● **Aufgabenstellung**:
Führen Sie den Text zur fachärztlichen Versorgung in Krankenhäusern im Anschluss an dessen letzten Satz weiter.

● **Vorgegebener Text**:
_____

Dass selbst medizinisch vorgebildete Menschen glauben, dabei im Krankenhaus tatsächlich regelmäßig auf Fachärzte zu treffen zeigt doch nur, wie fabelhaft die Desinformationsstrategie der Kassen aufgeht. In Krankenhäusern sind im Anweisenheitsdienst fast ausnahmslos Assistenzärzte (schlimmstenfalls im ersten Ausbildungsjahr) tätig, die zwar meist telefonisch einen Facharzt erreichen können, aber vom Facharztstandard weit entfernt sind. Entsprechend wird auch hier der entsprechende Qualitätsverlust kurzerhand verschwiegen oder geduldet, natürlich nicht ohne Grund.
Der nächste Schritt ist längst vorgeplant: Facharztbehandlung ausschließlich im Krankenhaus. Was z. B. in den NL so perfekt klappe, so wird bereits kolportiert, das werde auch hier gut gehen. Freilich: die Hausärzte sind in anderen Ländern womöglich weitaus kompetenter oder auf andere Behandlungen ausgelegt, die Zugangskriterien für eine Facharztbehandlung auch weitaus rigider (UK: Wartezeit auf eine selektive OP z. Z. 1,5 Jahre) aber Versorgungsqualität kann man ja gottseidank schlecht messen. Man wird sogar einige wenige Krankenhausfachärzte mehr anstellen, auffangen werden diese die anspruchsverwöhnte deutsche Patientenklientel trotzdem nicht.

_____

● **Datensätze**:
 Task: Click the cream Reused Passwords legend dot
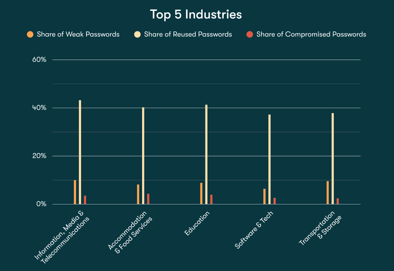coord(137,34)
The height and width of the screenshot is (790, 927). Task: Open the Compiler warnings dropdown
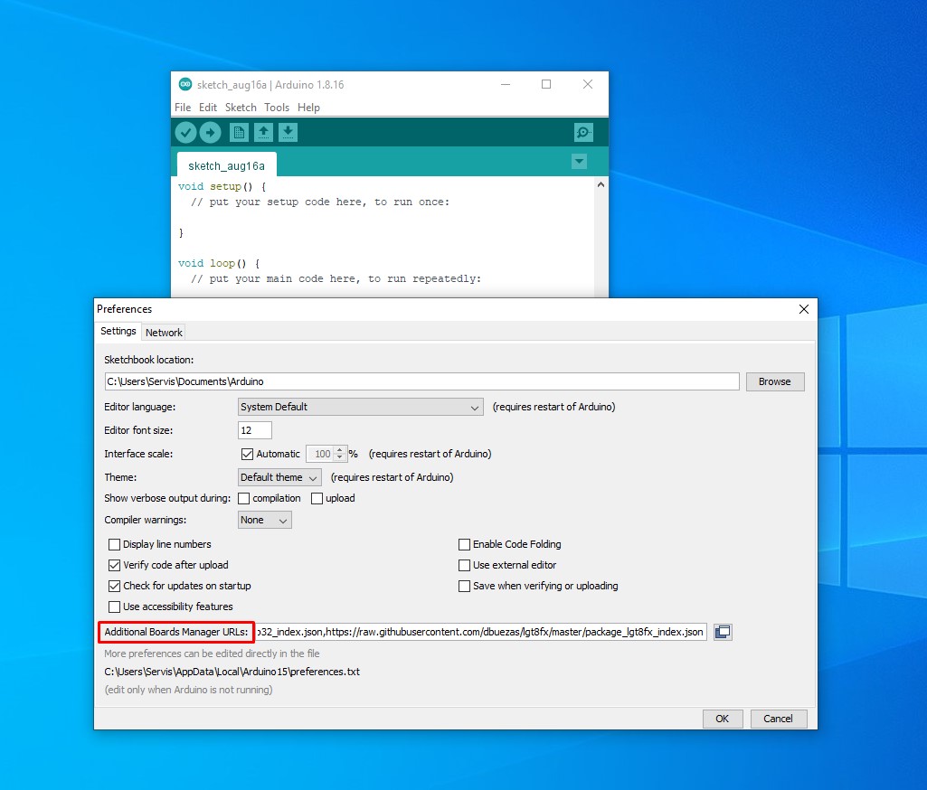pyautogui.click(x=265, y=520)
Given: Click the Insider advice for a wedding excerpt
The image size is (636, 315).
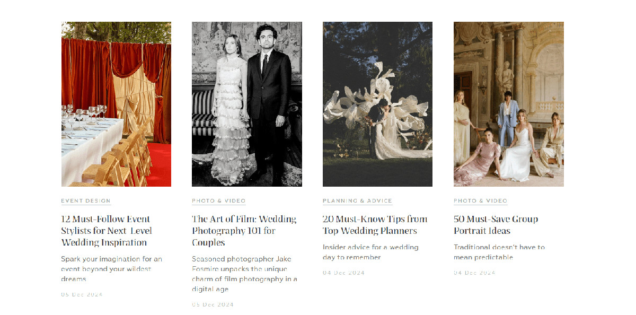Looking at the screenshot, I should point(370,252).
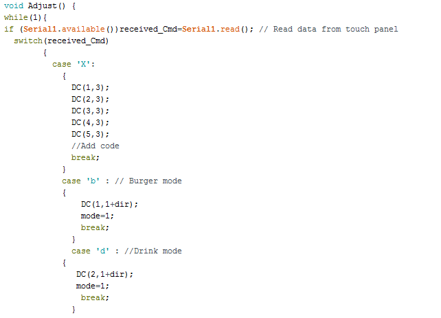Place cursor on 'while(1){' line

(x=25, y=18)
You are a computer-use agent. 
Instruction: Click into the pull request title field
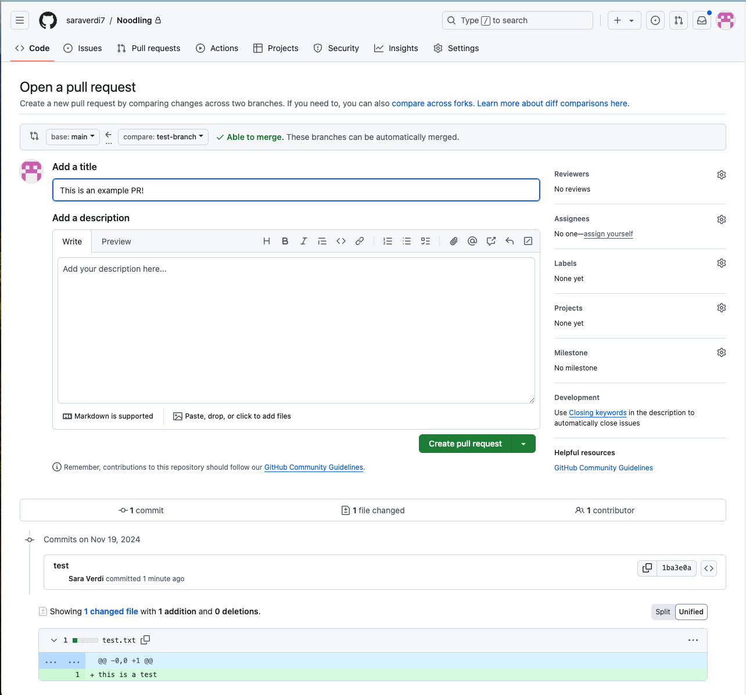pyautogui.click(x=296, y=190)
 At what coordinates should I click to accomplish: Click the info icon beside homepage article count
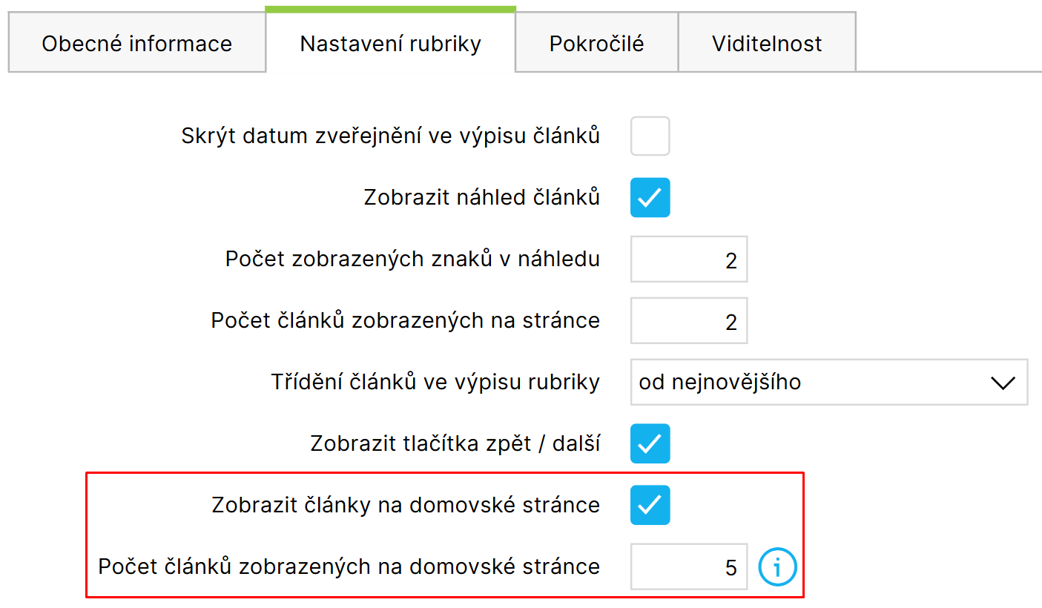tap(777, 568)
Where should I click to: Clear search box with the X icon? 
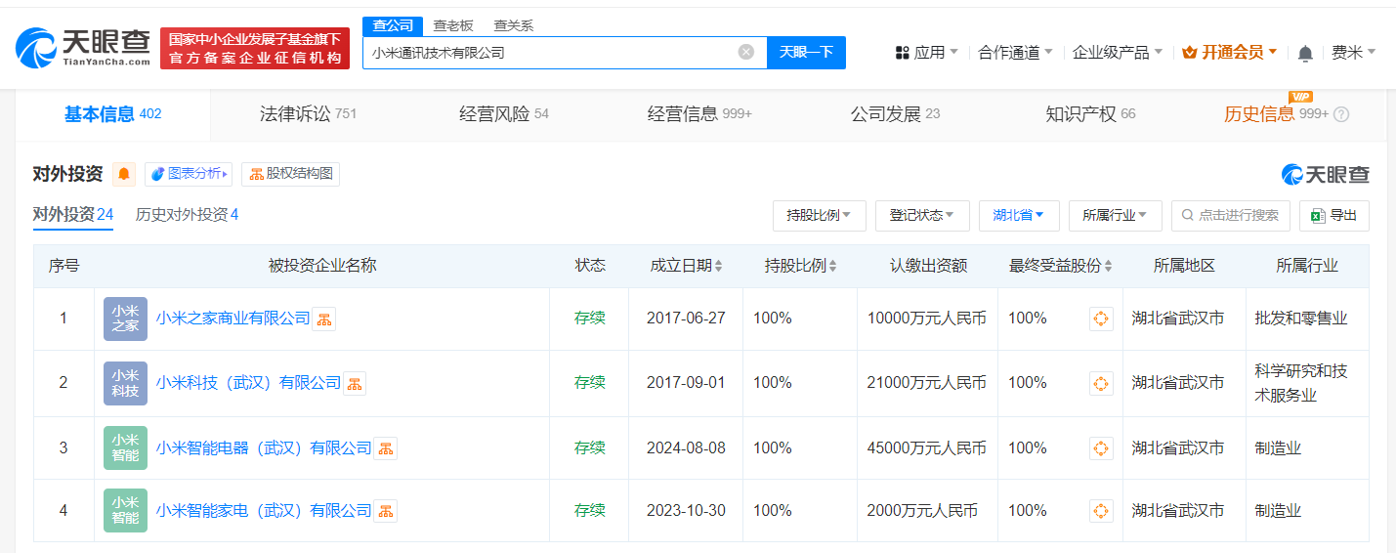(x=746, y=53)
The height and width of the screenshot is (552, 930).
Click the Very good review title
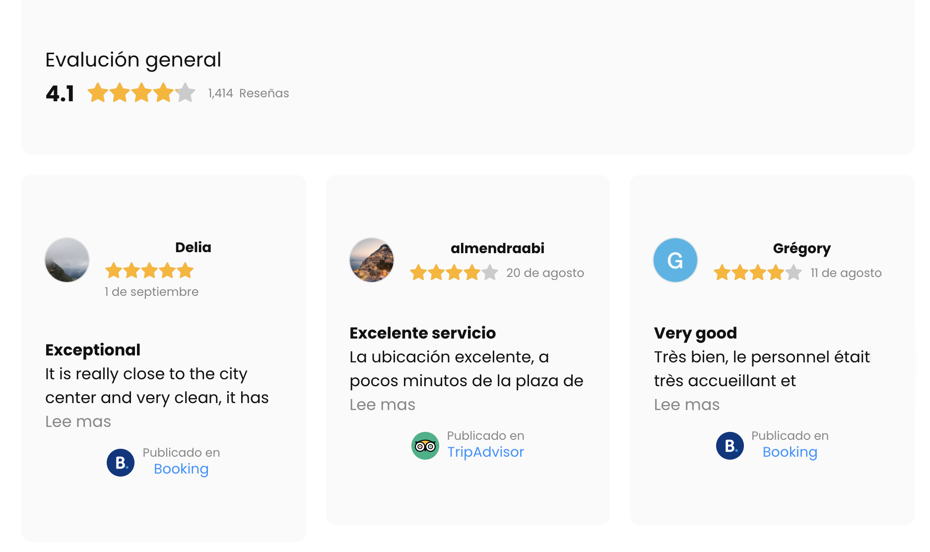tap(695, 333)
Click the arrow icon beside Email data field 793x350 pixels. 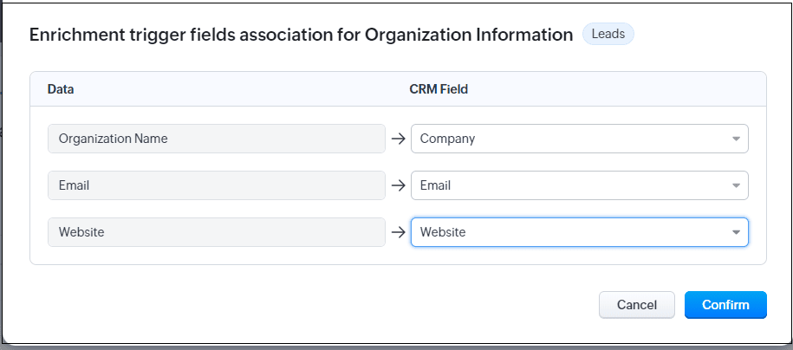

_____

● **Lösung**:
Längst weiß man aus internen Untersuchungen auch: lange Wartezeiten im Wartezimmer des Arztes findet nur 1 von 10 deutschen Patienten ungewöhnlich oder gar störend. Also wird man auch fabelhaft mit der Verlagerung der ambulanten Patientenversorgung in die Krankenhäuser durchkommen. Natürlich: von wohnortnaher Versorgung wird man in Zukunft dann nur träumen, es wird oft 8 Stunden Wartezimmerzeiten geben, aber: es ist billiger. Und billig ist das Lieblingsthema der Krankenkassen und (man kann es ihnen nicht ersparen) wohl auch der Patienten.
Letztlich könnte mir das auch egal sein: jedes Schaf wählt sich seinen Schlächter selbst, und die zwischenmenschlichen Eskapaden, die Patienten zunehmend in den derzeitigen Praxen (das betrifft ja nicht nur mich) abliefern sind so nur als letztes Aufbäumen zu interpretieren und mehr belustigend als überraschend. Aber im tiefsten Inneren ärgert es mich, dass gerade die, die es am meisten betrifft, die Patienten (und gelegentlich bin ich ja sogar selber Patient) sich keinen Deut um diese Zusammenhänge scheren, nicht ein bisschen darüber nachdenken, sondern nur dem lautesten Scharlatan glauben und nachlaufen, ja sogar bereitwillig sein Lied singen, so laut sie nur können.
Insofern bleibt auch hier im Forum erkennbar alles beim Alten: die bösen Ärzte, die lieben Kassen - und die naiven Patienten. Gute Nacht.